A variant of Wicca in which all members are female and virtually all emphasis is placed on the Goddess, without attention to a male God. In this it contrasts strongly with its roots in mainstream Wicca, in which the God is given equal focus and male-female polarity is seen as an essential cosmic dynamic.
Dianic Covens are largely restricted to the United States and may be distinguished into two main groups. The first of these encompasses the feminist movement whose membership has established covens all over America. Some of these have rejected significant principles of mainstream Wicca and have sought to politicize witchcraft. These Covens may, or may not, include a predominantly lesbian membership.
In 1968, the organization WITCH (Women's International Terrorist Conspiracy from Hell) was founded with the declared aims of melding the spiritual aspects of the Craft with political activism and feminist militancy. The best known of these Dianic Covens has probably been Zsuzsanna Budapest's Susan B Anthony Coven, formed in Los Angeles at the Winter Solstice, 1971.
Other Dianic covens are more liberal, encouraging membership drawn from both sexes. Some of these originate from the witchcraft tradition developed in Dallas, Texas, by Morgan McFarland and Mark Roberts. McFarl,and's interest had developed through more conventional witchcraft covens in the American south that placed much emphasis on the White Goddess aspects of lore promoted by Robert Graves. In his Craft interests, Roberts split from McFarland and went on, in 1978, to develop another Craft movement that he called Hyperborea.

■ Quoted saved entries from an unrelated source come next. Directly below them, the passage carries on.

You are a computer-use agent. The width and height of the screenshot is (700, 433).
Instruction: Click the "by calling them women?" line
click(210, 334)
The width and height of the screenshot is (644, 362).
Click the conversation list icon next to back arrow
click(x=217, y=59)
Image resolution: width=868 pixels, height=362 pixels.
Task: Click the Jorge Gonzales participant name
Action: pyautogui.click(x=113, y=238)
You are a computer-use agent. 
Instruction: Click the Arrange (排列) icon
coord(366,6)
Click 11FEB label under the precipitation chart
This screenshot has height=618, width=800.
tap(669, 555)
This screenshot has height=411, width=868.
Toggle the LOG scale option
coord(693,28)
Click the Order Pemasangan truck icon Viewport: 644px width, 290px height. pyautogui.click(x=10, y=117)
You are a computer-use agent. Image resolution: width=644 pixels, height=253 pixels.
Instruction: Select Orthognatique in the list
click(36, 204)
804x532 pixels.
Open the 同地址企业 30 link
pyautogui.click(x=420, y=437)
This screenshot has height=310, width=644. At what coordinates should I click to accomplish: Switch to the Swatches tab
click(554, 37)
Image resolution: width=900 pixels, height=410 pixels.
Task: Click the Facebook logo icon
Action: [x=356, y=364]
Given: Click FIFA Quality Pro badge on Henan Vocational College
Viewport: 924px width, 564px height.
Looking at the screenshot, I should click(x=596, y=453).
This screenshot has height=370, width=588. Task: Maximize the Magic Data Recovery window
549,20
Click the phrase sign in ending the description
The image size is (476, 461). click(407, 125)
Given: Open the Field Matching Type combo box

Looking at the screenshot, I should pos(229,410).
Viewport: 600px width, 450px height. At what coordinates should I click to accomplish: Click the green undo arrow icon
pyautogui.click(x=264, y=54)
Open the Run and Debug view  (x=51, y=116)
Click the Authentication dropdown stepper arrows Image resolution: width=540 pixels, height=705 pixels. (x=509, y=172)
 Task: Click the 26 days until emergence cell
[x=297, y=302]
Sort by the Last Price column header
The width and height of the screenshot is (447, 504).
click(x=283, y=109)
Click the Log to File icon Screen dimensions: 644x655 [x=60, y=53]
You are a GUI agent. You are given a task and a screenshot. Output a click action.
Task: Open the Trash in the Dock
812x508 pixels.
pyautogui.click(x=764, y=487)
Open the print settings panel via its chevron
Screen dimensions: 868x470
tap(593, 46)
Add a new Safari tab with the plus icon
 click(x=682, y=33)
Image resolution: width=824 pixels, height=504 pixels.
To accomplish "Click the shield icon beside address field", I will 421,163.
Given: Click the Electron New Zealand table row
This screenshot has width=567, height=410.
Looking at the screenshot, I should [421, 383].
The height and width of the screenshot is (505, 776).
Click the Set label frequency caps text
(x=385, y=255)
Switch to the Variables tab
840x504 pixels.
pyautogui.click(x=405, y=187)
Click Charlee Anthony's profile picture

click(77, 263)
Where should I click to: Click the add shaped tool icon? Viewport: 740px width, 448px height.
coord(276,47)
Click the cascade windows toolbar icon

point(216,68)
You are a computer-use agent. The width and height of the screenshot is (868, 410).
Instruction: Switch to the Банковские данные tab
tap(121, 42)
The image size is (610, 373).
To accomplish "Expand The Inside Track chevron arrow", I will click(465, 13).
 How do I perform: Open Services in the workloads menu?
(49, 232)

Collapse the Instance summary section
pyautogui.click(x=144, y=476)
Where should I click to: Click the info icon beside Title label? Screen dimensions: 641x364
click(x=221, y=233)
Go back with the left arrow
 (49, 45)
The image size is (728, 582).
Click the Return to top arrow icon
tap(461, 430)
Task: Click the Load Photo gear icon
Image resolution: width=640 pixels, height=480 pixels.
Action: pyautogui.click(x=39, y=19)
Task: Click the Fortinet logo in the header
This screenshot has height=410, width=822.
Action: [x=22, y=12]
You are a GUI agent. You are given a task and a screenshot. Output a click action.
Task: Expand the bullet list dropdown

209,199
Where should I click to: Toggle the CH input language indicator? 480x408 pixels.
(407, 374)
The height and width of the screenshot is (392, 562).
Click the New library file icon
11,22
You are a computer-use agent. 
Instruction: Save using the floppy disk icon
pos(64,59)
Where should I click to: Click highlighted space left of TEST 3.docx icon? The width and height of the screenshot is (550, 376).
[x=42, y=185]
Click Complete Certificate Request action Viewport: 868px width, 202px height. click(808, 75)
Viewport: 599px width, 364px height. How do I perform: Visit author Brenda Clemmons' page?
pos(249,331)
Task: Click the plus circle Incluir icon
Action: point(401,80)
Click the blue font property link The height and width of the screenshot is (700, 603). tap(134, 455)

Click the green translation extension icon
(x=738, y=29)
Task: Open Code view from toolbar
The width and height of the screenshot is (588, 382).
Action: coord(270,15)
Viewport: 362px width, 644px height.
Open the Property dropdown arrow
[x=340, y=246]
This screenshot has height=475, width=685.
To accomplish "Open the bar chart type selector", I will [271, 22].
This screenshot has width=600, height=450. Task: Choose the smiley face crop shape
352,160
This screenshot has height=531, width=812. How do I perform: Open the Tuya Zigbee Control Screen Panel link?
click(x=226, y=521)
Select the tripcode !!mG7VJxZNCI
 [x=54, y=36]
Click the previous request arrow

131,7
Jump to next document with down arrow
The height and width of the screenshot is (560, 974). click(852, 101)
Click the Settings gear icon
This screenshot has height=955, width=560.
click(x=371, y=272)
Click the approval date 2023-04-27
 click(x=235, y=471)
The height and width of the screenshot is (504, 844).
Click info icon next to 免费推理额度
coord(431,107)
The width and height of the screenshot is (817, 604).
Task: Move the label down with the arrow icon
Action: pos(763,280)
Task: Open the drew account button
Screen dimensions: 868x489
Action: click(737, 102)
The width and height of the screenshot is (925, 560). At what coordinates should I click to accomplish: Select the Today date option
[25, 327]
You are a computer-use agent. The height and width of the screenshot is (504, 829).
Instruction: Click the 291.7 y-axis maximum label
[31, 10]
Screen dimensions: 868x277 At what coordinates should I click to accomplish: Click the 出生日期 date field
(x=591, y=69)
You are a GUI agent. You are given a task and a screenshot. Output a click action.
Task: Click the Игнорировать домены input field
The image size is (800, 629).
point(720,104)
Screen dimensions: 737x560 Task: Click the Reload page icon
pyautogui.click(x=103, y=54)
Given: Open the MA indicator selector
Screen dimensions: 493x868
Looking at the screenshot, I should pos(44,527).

In the United States most Dianic Covens start up by themselves, using Miriam Starhawk's Spiral Dance or Zsuzsanna Budapest's books.
One of the major problems with 'defining' Paganism and/or its beliefs and practices is that it is an 'organic' movement, in that it is undergoing constant change and re-evaluation from within, and as such any 'one-size-fits-all' approach to understanding Paganism will be found wanting.
Due to the very 'organic' nature of Paganism, and the many differing Paths and Traditions within it, in many cases no one definition may be universally accepted by all Pagans. Therefore, where such cases of possible conflicting and/or contradictory meanings of certain terms occur I have endevoured to give not only the generally accepted meaning, but also any major 'variations' in belief and/or practice.
Christians who believe this difference in meaning of certain key terms, beliefs and practices to be unique to Paganism need to remember that such conflicts also arise within the Body of Christ - the Church. Take for instance the differing practices amongst Christians concerning Baptism and the different attitudes towards women in the clergy.